A recently released December 18, 2017 e-mail from a high-ranking USCIS official (Ronald Atkinson, acting chief of USCIS' Legislative Affairs Office) indicates that there will soon be new requirements from congressional offices making inquiries on the status of pending cases for constituents. The change would create a need for additional forms, as well as original signatures, notarizations and certified translations – often major additional hurdles to those seeking congressional assistance.

Local, in-district congressional offices frequently inquire on behalf of constituents – often US citizen relatives or American companies – who have filed petitions or applications with USCIS, and there is a designated office within USCIS to handle congressional inquiries.
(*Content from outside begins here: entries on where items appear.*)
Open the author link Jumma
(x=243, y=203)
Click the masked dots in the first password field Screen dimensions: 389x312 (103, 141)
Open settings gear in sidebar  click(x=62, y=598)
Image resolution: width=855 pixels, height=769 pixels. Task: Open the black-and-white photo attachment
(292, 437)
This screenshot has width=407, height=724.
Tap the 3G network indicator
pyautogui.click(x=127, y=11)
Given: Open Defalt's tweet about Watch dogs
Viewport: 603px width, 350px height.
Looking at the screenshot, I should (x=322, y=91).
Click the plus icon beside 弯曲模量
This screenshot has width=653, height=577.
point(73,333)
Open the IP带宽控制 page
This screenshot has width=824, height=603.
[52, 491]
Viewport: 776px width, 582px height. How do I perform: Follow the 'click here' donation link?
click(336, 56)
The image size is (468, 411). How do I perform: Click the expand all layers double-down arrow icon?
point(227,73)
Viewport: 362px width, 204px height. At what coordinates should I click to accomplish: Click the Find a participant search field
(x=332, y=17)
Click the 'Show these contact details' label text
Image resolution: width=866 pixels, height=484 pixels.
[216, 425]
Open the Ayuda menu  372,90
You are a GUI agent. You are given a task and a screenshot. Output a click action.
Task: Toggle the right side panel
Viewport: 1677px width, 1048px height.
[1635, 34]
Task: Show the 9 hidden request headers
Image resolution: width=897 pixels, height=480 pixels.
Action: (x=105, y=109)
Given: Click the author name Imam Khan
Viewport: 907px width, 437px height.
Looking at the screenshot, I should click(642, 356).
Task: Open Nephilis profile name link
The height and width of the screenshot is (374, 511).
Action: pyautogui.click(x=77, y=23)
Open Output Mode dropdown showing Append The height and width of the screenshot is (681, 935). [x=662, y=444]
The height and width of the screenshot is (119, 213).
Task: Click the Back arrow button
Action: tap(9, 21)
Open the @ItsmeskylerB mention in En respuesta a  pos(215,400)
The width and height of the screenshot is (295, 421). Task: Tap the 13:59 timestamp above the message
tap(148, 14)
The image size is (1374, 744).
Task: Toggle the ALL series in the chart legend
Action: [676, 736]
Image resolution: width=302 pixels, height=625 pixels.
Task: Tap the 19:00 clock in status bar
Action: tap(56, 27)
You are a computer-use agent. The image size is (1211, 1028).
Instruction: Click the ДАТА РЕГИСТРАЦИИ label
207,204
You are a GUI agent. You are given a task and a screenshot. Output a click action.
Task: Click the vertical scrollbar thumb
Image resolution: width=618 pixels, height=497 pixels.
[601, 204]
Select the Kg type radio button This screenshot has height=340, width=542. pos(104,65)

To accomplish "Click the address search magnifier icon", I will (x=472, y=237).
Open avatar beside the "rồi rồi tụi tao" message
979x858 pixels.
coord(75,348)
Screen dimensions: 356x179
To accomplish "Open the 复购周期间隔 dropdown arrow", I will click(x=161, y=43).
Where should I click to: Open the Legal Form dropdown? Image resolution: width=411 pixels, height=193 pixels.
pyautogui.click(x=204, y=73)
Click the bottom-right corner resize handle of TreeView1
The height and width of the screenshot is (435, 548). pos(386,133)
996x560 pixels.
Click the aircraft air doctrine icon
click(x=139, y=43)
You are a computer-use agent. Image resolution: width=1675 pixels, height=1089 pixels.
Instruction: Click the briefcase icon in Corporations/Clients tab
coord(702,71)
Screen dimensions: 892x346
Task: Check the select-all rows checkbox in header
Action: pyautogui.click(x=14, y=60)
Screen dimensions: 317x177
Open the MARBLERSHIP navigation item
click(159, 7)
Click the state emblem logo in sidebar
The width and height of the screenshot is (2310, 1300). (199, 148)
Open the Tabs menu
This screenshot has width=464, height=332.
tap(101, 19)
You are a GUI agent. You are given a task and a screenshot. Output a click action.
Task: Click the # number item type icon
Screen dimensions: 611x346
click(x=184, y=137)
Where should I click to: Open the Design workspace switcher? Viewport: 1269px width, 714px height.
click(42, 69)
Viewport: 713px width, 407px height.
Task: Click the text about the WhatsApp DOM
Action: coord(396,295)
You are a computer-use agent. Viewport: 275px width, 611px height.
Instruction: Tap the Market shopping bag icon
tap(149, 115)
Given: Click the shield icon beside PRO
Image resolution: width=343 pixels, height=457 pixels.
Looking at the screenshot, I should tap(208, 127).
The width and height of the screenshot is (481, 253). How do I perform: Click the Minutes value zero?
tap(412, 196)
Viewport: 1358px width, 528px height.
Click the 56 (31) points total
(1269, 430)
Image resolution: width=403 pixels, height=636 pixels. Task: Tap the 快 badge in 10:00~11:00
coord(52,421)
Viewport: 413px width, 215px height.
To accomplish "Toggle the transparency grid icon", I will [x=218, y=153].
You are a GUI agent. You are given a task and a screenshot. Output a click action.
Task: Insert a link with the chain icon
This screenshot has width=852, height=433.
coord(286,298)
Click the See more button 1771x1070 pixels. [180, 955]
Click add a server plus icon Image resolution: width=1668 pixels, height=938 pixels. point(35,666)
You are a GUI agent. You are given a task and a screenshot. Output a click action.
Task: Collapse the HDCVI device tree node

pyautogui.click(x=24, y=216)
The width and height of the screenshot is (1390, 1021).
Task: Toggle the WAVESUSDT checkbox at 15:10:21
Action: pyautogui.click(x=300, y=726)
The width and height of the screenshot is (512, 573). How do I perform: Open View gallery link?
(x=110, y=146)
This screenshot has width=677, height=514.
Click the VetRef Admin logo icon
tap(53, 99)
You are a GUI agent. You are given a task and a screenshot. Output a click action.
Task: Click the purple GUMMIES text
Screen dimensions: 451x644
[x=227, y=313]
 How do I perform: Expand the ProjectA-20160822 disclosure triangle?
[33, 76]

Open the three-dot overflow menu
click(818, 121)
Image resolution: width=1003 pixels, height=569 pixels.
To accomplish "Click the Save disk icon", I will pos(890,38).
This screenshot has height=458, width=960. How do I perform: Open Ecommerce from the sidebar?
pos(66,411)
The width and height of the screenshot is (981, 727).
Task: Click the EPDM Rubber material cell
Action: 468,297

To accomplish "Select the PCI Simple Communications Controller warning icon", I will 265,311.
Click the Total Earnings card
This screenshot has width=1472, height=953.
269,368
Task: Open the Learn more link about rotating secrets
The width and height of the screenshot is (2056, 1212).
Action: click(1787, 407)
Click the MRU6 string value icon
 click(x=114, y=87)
While this has never been a means of changing a USCIS determination of law or fact, such inquiries are often helpful for “stuck” cases - those long past standard processing times where individual or attorney intervention hasn’t been able to obtain a result.

Currently, individuals seeking such help must sign an authorization form which the congressional office supplies in order to give permission for USCIS to share otherwise confidential information with the inquiring congressional staff.

The new rules would require that the authorization form contain a handwritten and notarized signature or signature made under penalty of perjury by the subject of the records, even if outside the US. (digital signatures will no longer be acceptable); names only the designates congressional office as the authorized recipient of the information; includes a full translation of any non-English text as well as a “certified translation” (a translator's certification of competence to translate from the specific a foreign language in question into English).

Further, for each subsequent inquiry submitted more than 30 days after an answer was provides to a previous inquiry and that inquiry closed, a new authorization form with current dates will be required. So, USCIS’ own further delay will now require additional work from the constituent and congressional office.

The administration is cloaking this action in a claim of ensuring protection of the petitioner’s privacy – something which really hasn’t been at all problematic under the current system where authorization forms are already required (but accepted with scanned signature and without notarization or certified translation).